I start my blog these days by saying it has been a while. I have been very busy working and then working some more. I realise that in the busyness of life I have let the romance element slip. After a little while of no special attention to my mate or from him. I find by love meter running pretty low. The irritating habits that we all have are amplified and I hear more negative comments slipping into our conversations.
If I ignore the warning signs that our relationship is going sour, it could walk out the door. Sadness, hurt and regret then replaces what was once a beautiful thing. I have seen several friends marriages end in the divorce courts recently. They are friends who live far away from me geographically. These divorces really floored me as they appeared strong and had at least 20 years in the tank.
When my life was less cluttered with work commitments. I would spend time with friends who were struggling or stressing about their relationships. I found in supporting them that most often it was the little things that count. I counselled from experience because my first marriage (8 years) did not survive and I learnt a lot by that failure.

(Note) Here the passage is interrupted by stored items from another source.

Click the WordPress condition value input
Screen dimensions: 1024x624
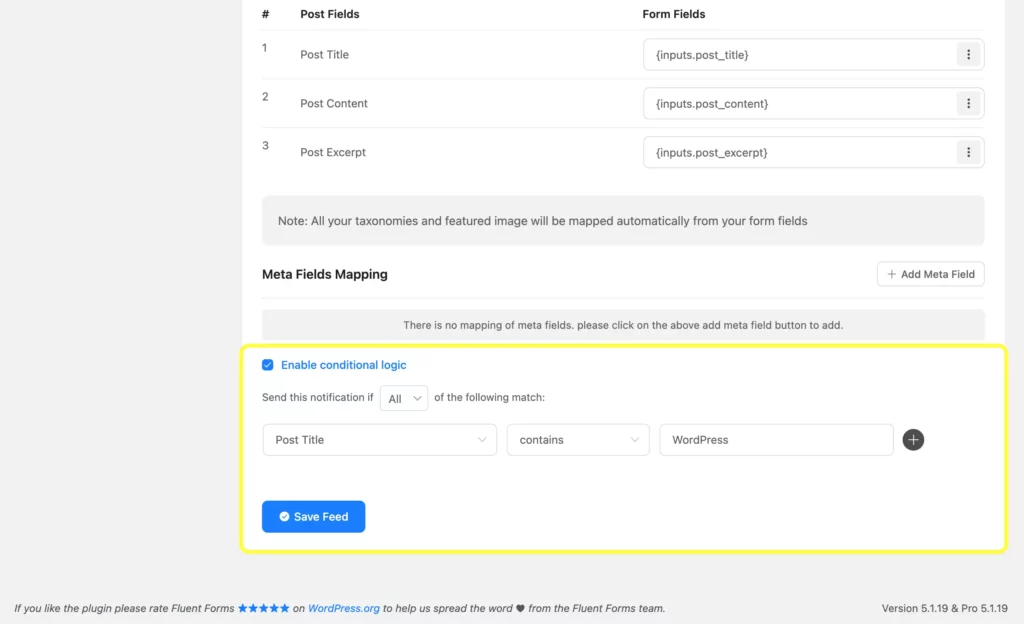(x=776, y=439)
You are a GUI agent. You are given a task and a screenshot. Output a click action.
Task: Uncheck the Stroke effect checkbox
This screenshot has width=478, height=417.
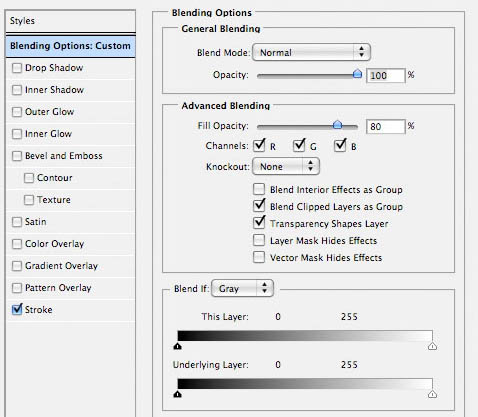click(x=17, y=310)
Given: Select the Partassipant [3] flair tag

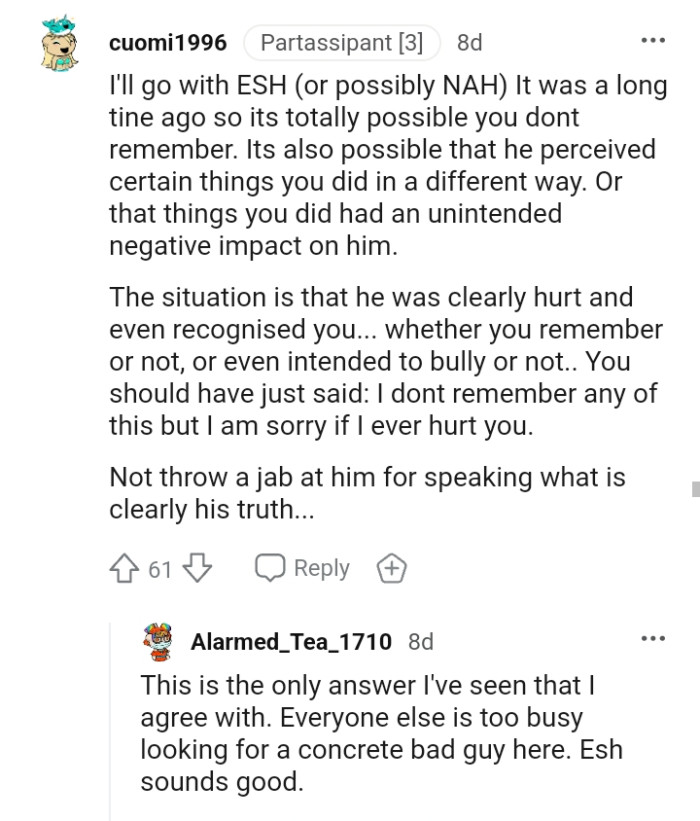Looking at the screenshot, I should coord(341,42).
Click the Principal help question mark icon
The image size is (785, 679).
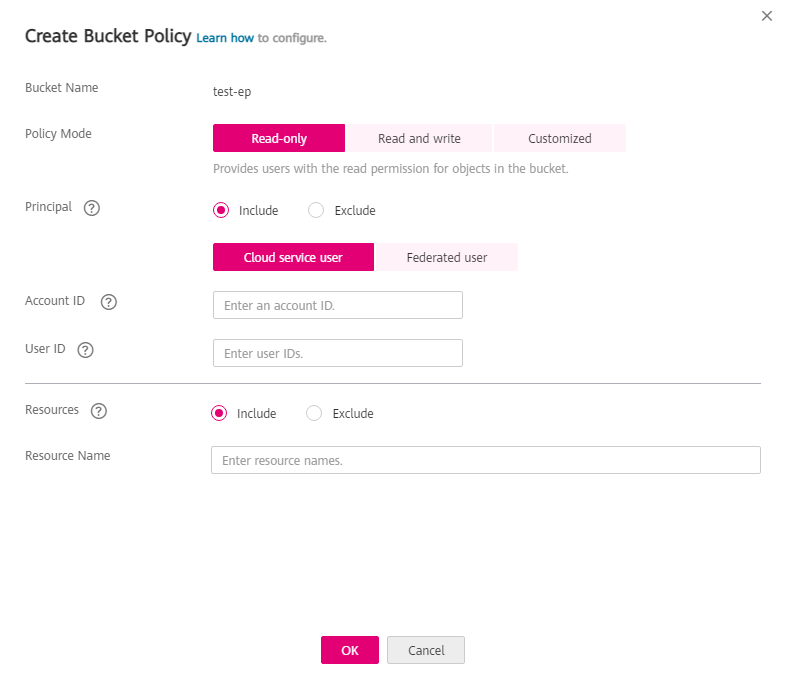(x=92, y=208)
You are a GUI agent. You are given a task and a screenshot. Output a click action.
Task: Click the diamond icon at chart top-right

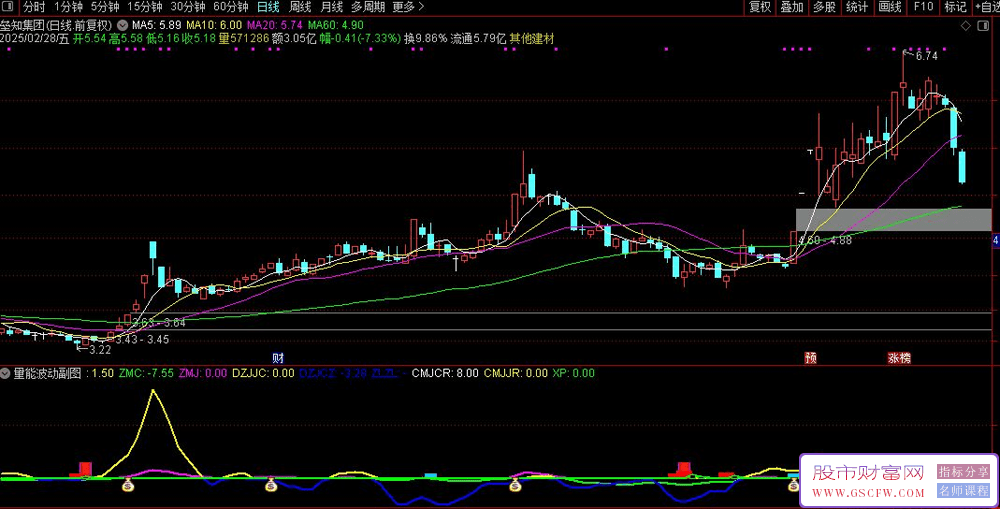[964, 23]
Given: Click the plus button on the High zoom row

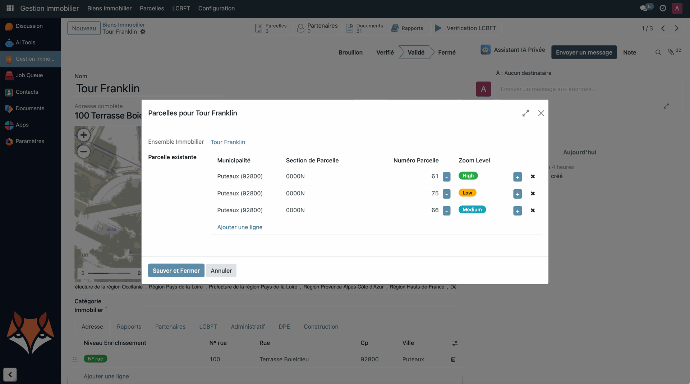Looking at the screenshot, I should point(517,177).
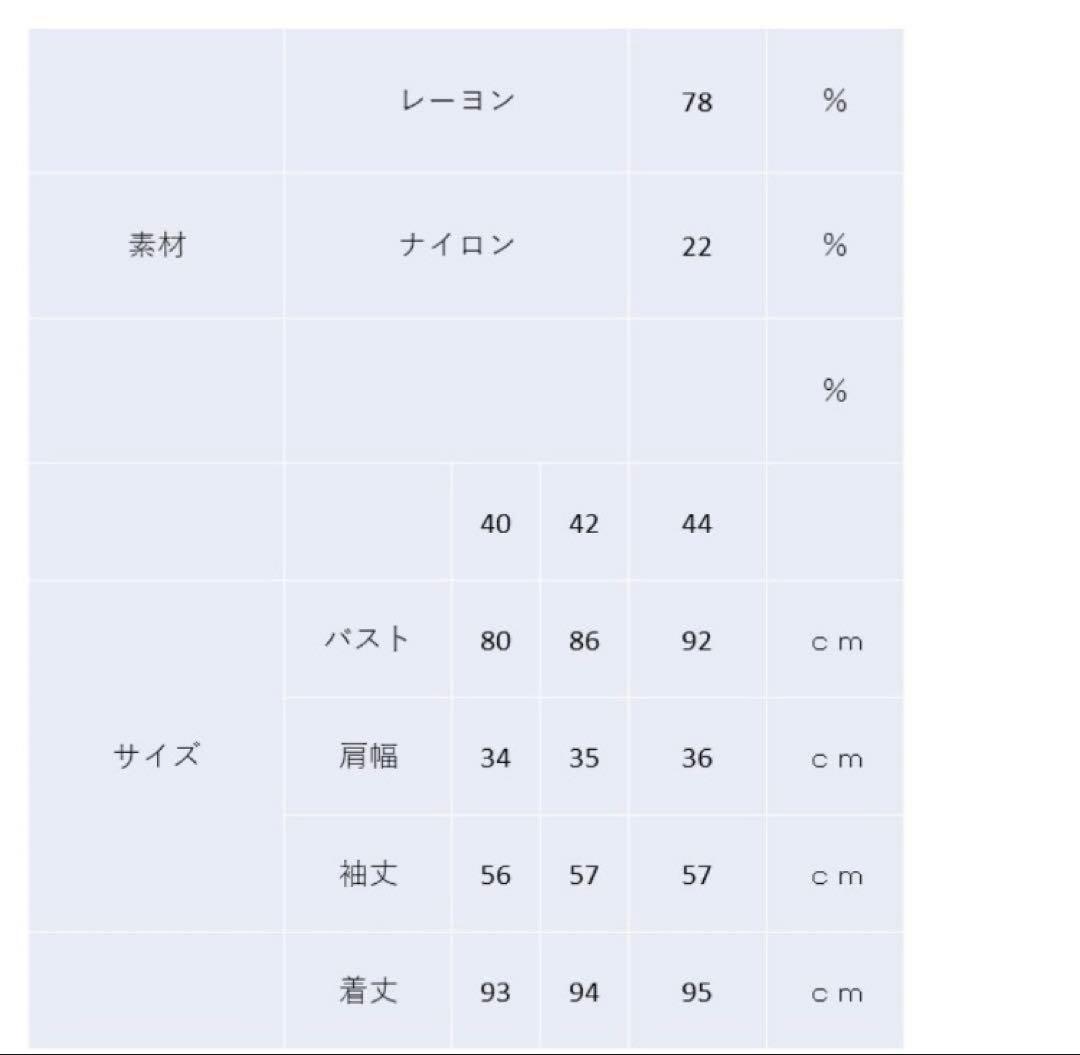Click bust value 92
The image size is (1080, 1055).
(696, 641)
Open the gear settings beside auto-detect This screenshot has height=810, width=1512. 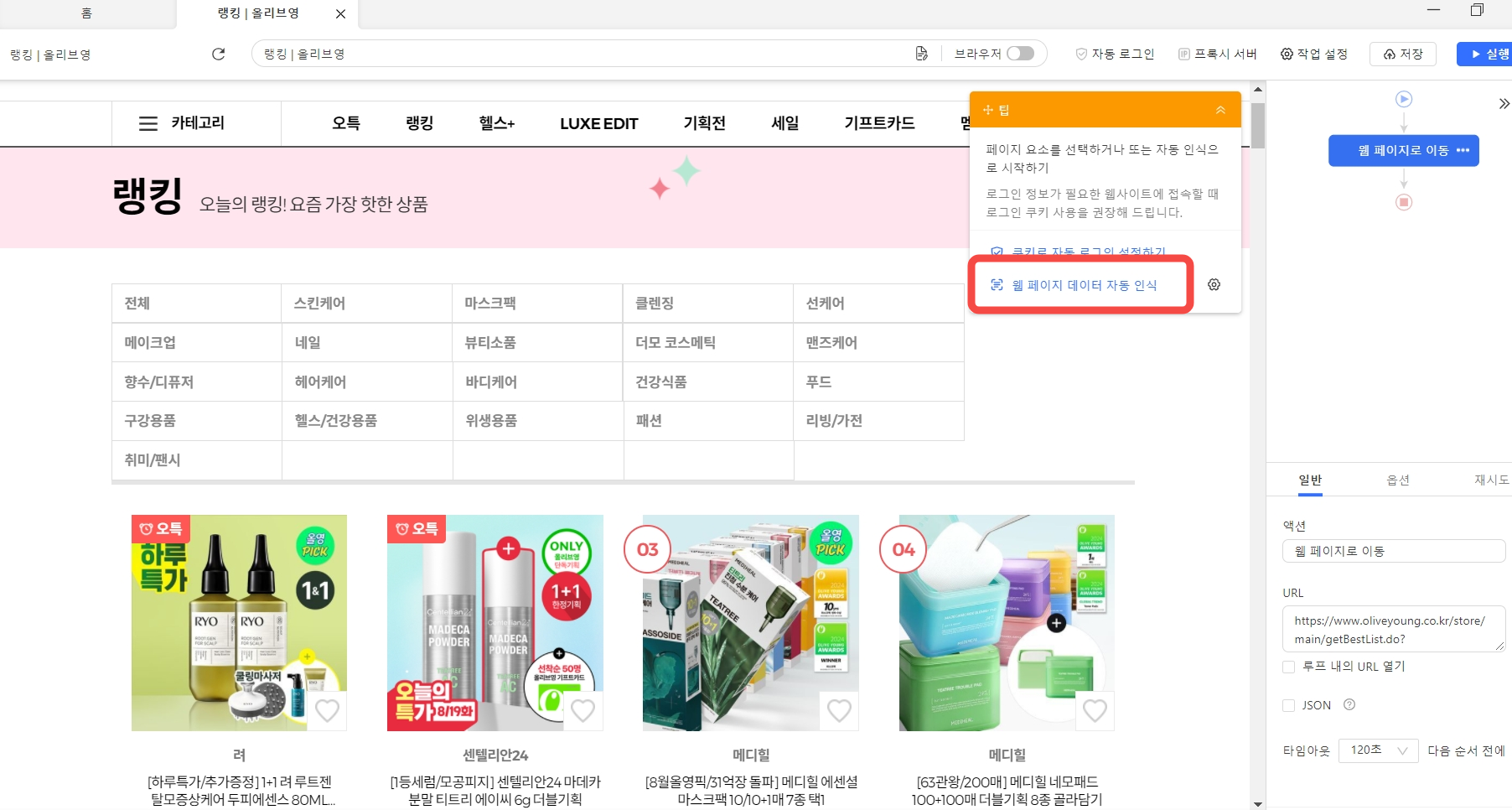pyautogui.click(x=1214, y=285)
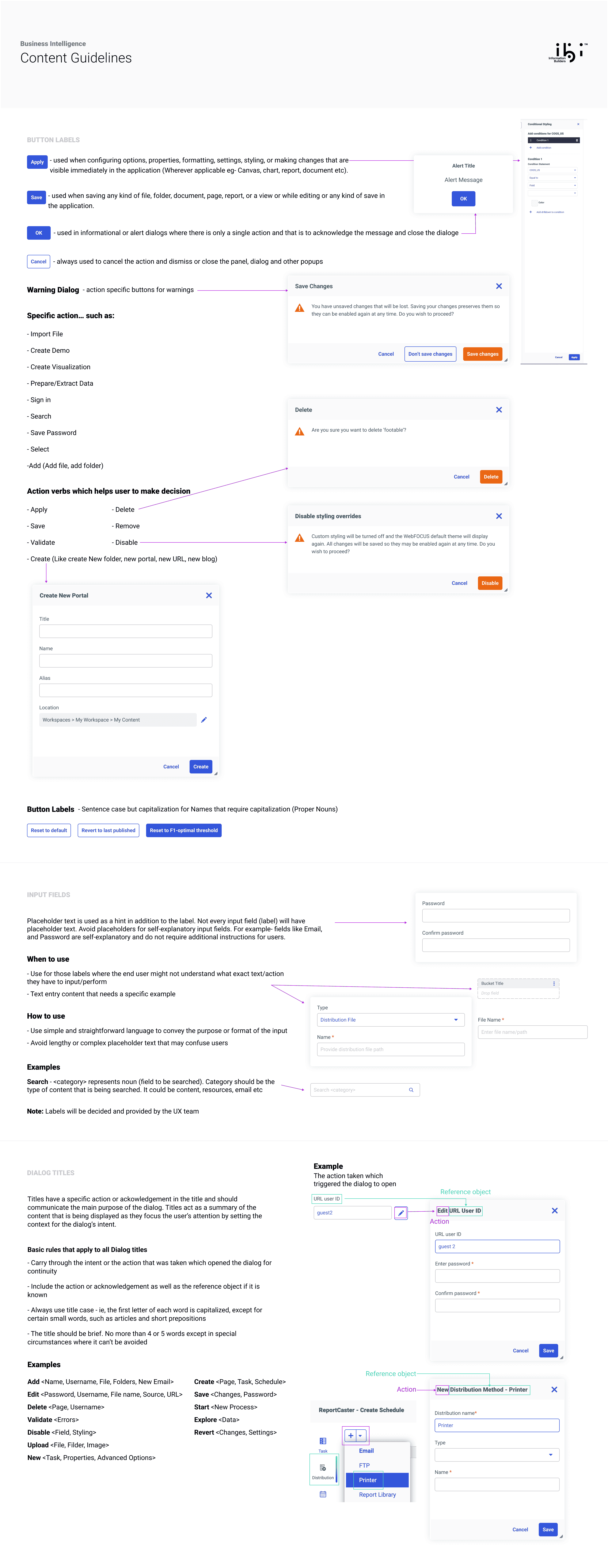
Task: Expand the Type dropdown in Printer dialog
Action: 550,1455

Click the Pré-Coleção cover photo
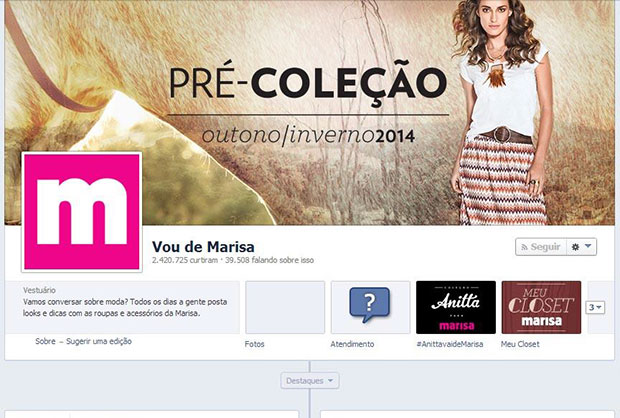tap(310, 113)
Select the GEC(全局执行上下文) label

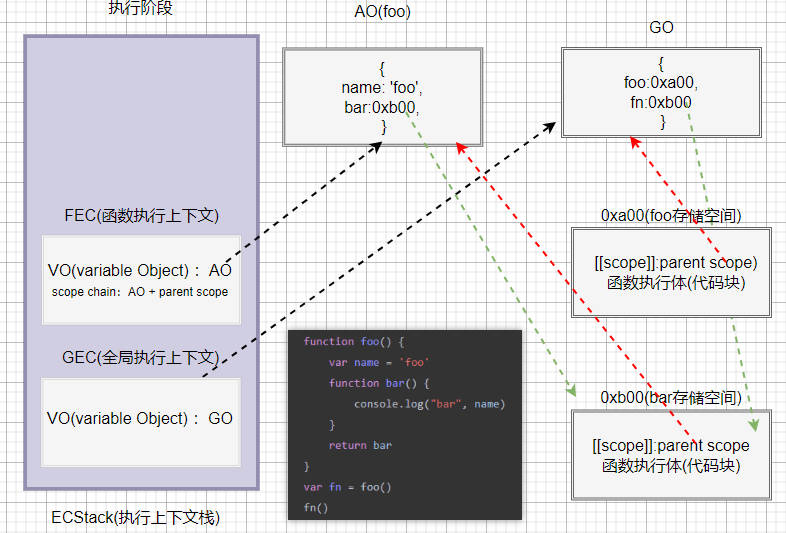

Current marriage is in its 22nd year.
If you have just stumbled upon this blog. Dig around in the archives and you will find many tips to ignite romance and keep the love alive. We all have a different vision of what romance is. Here are the starting points for romance.
- take time to find out what your mate loves and share that passion with them.
- complement them often.
- organise together time with no interruptions.
- find out what is important to them and validate & respect that. eg. I dislike clutter and mess. My mate doesn’t really notice it. He tries to be tidier and I am happier when he makes the effort.
- Growing daily and making dreams! (lwayswright.wordpress.com)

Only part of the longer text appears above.